Alors que l’on attendrait des hymnes dionysiaques, les compositions se font orphiques, et donc d’autant plus poignantes. Les chorus des différents solistes, loin d’être des performances individuelles, se fondent dans les manifestes à visée émancipatrice : l’un des co-fondateurs et chef d’orchestre, Matt Riggen, délivre certes de superbes solos de trompette, mais il reste plus que jamais au service d’un collectif qui assume vraiment son nom. L’évolution de ses chorus au sein d’un grand ensemble (19 musiciens !) rappelle le jeu de Don Ellis avec son big-band « Tears of Joy » : un son qui s’immisce dans le groupe subrepticement, entre douceur et rage, quittant l’orchestre pour mieux le retrouver et, au final, en valoriser toutes les composantes. La dimension politique en plus. A cet égard, les chorus de trombone, particulièrement enlevés, sont autant d"hymnes mobilisateurs.

Les compositions se déploient au fil d’interventions de spoken word d’une rare intensité. Aussi, elles ouvrent des espaces pour de remarquables solos, tel ce chorus de guitare sur « Kent State », dédié à des étudiants abattus par la garde nationale étasunienne lors de manifestations contre la guerre du Vietnam : les réminiscences folk, avec des fonds de cuivres rappelant les rythmes et mélodies des slogans pacifistes, nous transportent dans quelque grande marche contre l’Empire. Certaines introductions sont absolument délicates, soulignant la fragilité des vies de lutte, comme par respect pour les martyrs, tel ce duo contrebasse/balafon sur un thème en hommage à Noxolo Nogwaza, militante LGBT sud-africaine assassinée.

Les traits d’orchestre, s’ils sont bien sûr des réminiscences des riffs des big-bands traditionnels, n’en sont pas moins autant d’occasions de souligner délicatement les hommages aux martyrs des luttes dont il est ici question, à ces rebelles dont il s’agit de dresser les portraits. L’écriture est finalement d’autant plus subversive dans l’Amérique WASP qu’elle est inspirée de cantiques (l’une des sources d’inspiration principale de la bassiste et co-cheffe d’orchestre Hannah Fidler, dont la musicalité sur quatre cordes n’est plus à prouver). Ces chœurs vous arrachent plus que l’âme (si tant est que cette dernière existât hors de la contrebasse) : on souffre avec les rebelles assassinés jusque dans notre chair.

La musique orchestrale se déploie au fil des pièces en empruntant peu ou prou des modes musicaux spécifiques aux univers culturels des militant.e.s qui ont péri dans leurs combats : on voyage au gré des luttes, embarqué par le souffle des combinaisons harmoniques.

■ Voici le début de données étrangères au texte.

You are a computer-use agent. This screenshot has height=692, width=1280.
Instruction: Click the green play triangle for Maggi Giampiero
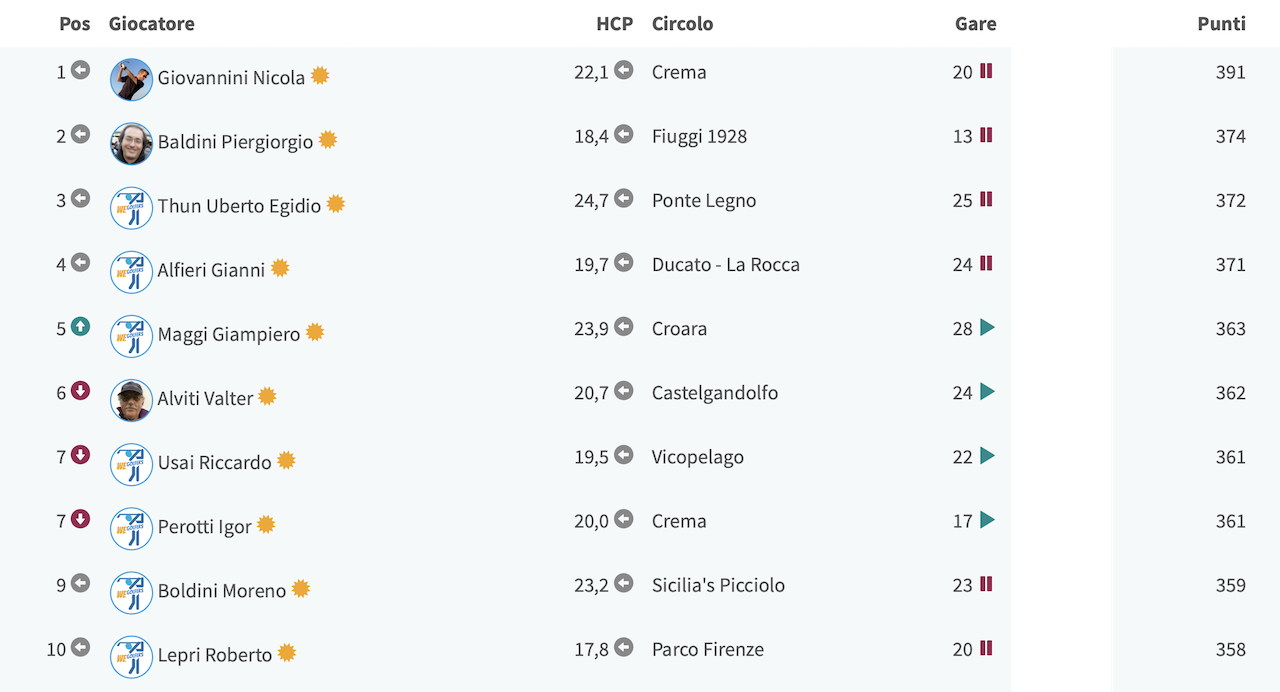(987, 327)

Ainsi des réminiscences orientales pour la mémoire de Ruqia Hassan, journaliste démocrate opposante à la dictature syrienne, ou encore de subtiles inclinations ghanéennes pour célébrer le combat de Berta Cáceres, activiste écologiste assassinée par une milice à la solde des multinationales au Honduras en 2016… si ça ce n’est pas de l’internationalisme !

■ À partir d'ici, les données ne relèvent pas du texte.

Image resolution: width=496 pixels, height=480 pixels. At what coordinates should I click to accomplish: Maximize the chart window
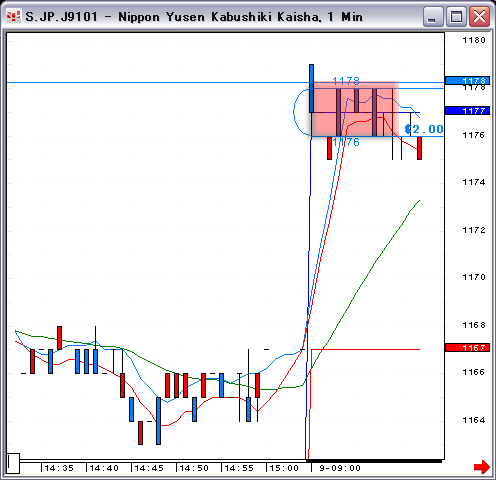pos(456,17)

Un magnifique disque de deuil militant donc, qui ne va pas sans rappeler évidemment les travaux antérieurs d’un Liberation Music Orchestra, mais qui s’inscrit plus globalement dans le travail de résilience dont le jazz est vecteur, depuis les accompagnements des funérailles à la Nouvelle-Orléans lorsque cette musique s’inventa au début du XXe siècle. Et que le Liberation Music Collective n’a de cesse de réinventer.